The policy problem is therefore not speed versus safety. It is visible friction versus invisible risk scoring.
A blanket one-hour delay is easy to understand and hard to hide. A risk-based model is more elegant and harder to audit. It can spare ordinary transactions but also creates questions about false positives, explainability, bias, account profiling and liability when the model misses a scam.
India will probably need both: predictable baseline controls for high-risk categories and better real-time intelligence for cases where the threshold is too blunt.
The Real Product Is Reversibility
The deeper question is reversibility.
Instant payments made settlement feel final.
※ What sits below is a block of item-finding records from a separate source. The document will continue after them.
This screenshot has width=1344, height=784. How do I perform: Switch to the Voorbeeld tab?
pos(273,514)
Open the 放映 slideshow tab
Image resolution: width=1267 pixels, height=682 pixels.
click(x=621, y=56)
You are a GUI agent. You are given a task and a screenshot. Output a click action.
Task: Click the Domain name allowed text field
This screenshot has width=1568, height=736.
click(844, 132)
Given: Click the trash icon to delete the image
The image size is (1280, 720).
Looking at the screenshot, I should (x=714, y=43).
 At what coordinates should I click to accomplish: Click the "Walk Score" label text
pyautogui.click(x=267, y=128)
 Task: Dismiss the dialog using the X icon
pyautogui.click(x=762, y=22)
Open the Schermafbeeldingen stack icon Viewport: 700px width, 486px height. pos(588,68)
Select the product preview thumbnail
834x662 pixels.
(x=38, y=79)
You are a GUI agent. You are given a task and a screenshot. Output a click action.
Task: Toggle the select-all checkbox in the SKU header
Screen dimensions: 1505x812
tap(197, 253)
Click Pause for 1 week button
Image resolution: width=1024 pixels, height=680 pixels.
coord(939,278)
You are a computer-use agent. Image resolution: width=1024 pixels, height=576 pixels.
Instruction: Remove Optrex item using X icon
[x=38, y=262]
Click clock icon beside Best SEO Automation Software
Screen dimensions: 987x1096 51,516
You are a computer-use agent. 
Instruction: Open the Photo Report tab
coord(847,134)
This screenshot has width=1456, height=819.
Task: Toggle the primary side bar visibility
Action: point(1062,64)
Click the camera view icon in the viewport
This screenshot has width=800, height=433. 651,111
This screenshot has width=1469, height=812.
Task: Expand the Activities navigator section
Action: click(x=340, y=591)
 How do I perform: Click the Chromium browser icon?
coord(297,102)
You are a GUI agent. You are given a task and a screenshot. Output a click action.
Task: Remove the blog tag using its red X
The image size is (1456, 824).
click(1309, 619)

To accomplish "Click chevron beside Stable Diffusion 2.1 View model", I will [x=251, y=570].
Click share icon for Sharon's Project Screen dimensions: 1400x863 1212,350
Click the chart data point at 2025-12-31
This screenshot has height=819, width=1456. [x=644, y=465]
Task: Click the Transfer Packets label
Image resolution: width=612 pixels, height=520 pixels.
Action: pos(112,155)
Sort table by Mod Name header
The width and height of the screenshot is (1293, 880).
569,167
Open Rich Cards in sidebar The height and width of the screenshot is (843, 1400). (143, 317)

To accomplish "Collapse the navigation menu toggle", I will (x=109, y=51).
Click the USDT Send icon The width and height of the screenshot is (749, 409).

That is good for merchants, friends, freelancers and small businesses. It is bad when a scammer has engineered the customer into finality.
RBI’s proposals try to create a reversible window before final execution. The paper also discusses trusted-person authentication for vulnerable customers, additional review before accounts can receive large credits, and customer-controlled payment limits and emergency disabling across digital channels. Those are not cosmetic add-ons. They are ways of creating time, context and control in a system where fraudsters exploit speed.
The trusted-person idea is especially revealing. RBI suggests enhanced safeguards for citizens aged 70 and above and persons with disabilities, with possible additional authentication for high-value transactions above ₹50,000. It notes that nearly 92% of fraud value reported in NCRP is above that threshold (RBI discussion paper, April 9, 2026).
That proposal is administratively messy. It also recognises something fraud systems often avoid saying: some users are more exposed to social engineering, and a purely self-service model can become unsafe at the exact moment it needs another human checkpoint.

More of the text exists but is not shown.